Information shown
——

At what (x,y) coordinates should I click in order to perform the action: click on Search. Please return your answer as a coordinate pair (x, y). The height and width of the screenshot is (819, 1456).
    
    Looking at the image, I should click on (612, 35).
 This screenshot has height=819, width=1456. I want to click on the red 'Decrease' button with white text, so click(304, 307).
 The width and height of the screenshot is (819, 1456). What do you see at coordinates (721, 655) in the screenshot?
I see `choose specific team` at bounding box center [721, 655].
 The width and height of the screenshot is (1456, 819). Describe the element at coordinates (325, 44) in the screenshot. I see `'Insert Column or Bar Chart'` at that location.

——

Task brief
Format the data above as a numbered list, omitting any blank lines.

Expected answer
1. At what (x,y) coordinates should I click in order to perform the action: click on Search. Please return your answer as a coordinate pair (x, y). The height and width of the screenshot is (819, 1456).
2.     Looking at the image, I should click on (612, 35).
3.  This screenshot has height=819, width=1456. I want to click on the red 'Decrease' button with white text, so click(304, 307).
4.  The width and height of the screenshot is (819, 1456). What do you see at coordinates (721, 655) in the screenshot?
5. I see `choose specific team` at bounding box center [721, 655].
6.  The width and height of the screenshot is (1456, 819). Describe the element at coordinates (325, 44) in the screenshot. I see `'Insert Column or Bar Chart'` at that location.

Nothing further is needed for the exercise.